Miller became an activist after being arrested for photographing public spaces in Miami in what he dismissively terms “the whole post-9/11 environment,” and since then he has tracked efforts to punish citizens for recording what they see around them. In three states – Maryland, Massachusetts and Illinois – people have been arrested on felony eavesdropping charges.
In Maryland, a motorcyclist named Anthony Graber was shocked when police raided his home, confiscated his computer and charged him with a crime punishable by up to 16 years in prison for recording a traffic stop. Thankfully, a judge threw out criminal charges in the case (leaving Graber with several traffic violations), ruling that a police officer on duty should have no expectation of privacy.
“We saw a sharp increase in those arrests last year,” said Miller, “but less this year because a lot of these cases were being thrown out of court and city attorneys began issuing memos saying, 'you really can't arrest people on wiretapping in these circumstances.' But they still happen.” What's more, “a lot of times you'll hear police threatening people with it. We had a video recently where this arrogant cop in Pennsylvania came up and threatened to arrest these people on wiretapping charges, but in Pennsylvania, there isn't even a law on the books.”

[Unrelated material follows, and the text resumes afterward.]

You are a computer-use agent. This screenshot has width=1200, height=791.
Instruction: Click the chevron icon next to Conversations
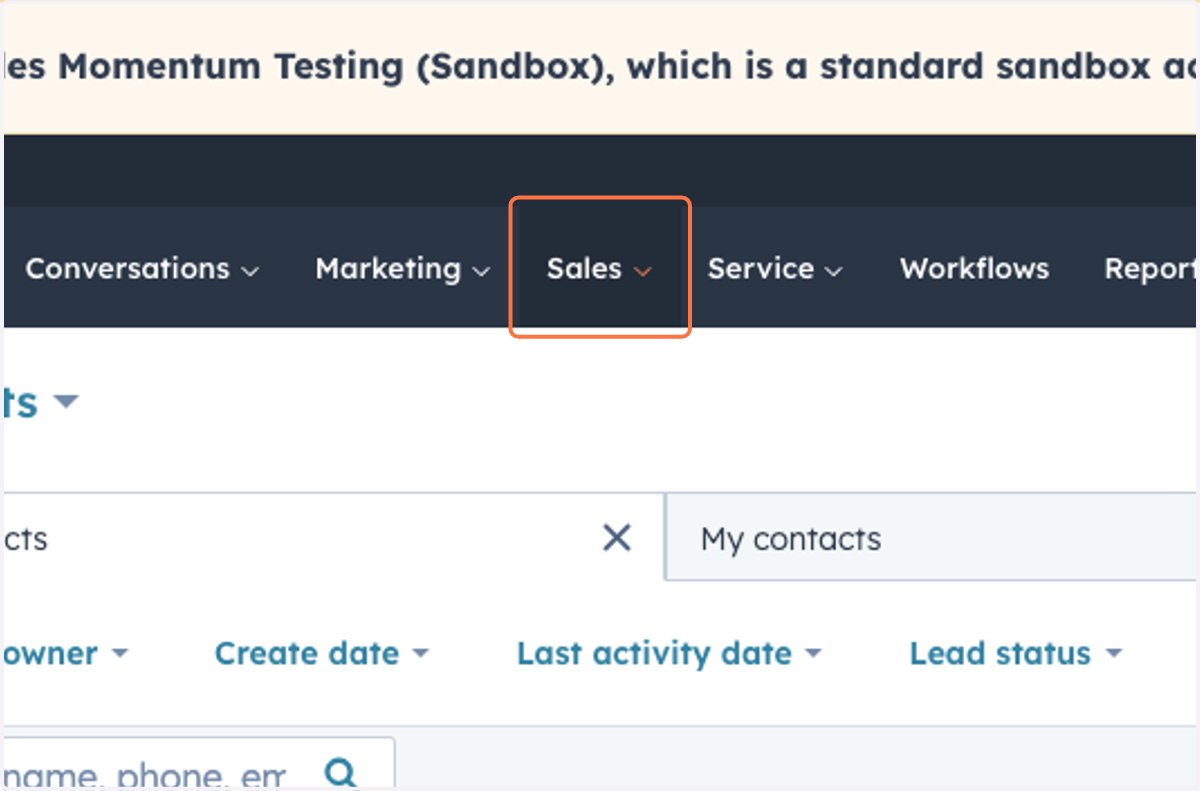(x=251, y=271)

In Massachusetts, secretly recording police is a crime, but doing so openly is not. An Illinois law that requires police officers to give their express consent before being recorded is being challenged by the ACLU and other groups. “There's been a lot of litigation on whether we have the right to video the cops doing their job,” said Michael Ratner. “And it's been litigated for a reason: The last thing the cops want is to have the light put on them.”

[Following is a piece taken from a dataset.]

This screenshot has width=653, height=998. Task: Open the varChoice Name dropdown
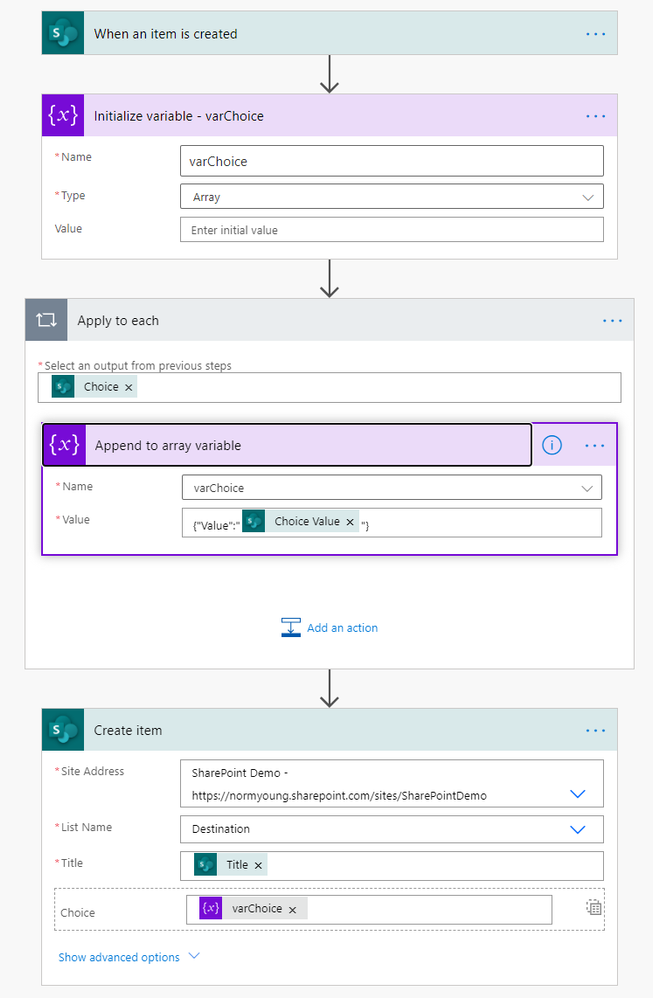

That raises a question: Given that cameras are everywhere, and police feel, rightly, that they're operating under great scrutiny, why do we still see these apparently abusive acts ending up on YouTube? Are they unaware of the bad P.R. that flows from these images of abuse? NYCLU's Donna Lieberman thinks it's what you might call the “reality-TV effect.” The police department “is very conscious of the fact that they're under the microscope,” she said, “but as with any situation where you tell somebody, 'we're taping all the time,' you can't keep your guard up and be conscious of your behavior every second of the day and at some point you forget that you're in front of the camera and just behave like yourself.” She added that while “the vast majority of officers behave professionally, some number lose it, and the video cameras cry out for them to be disciplined.”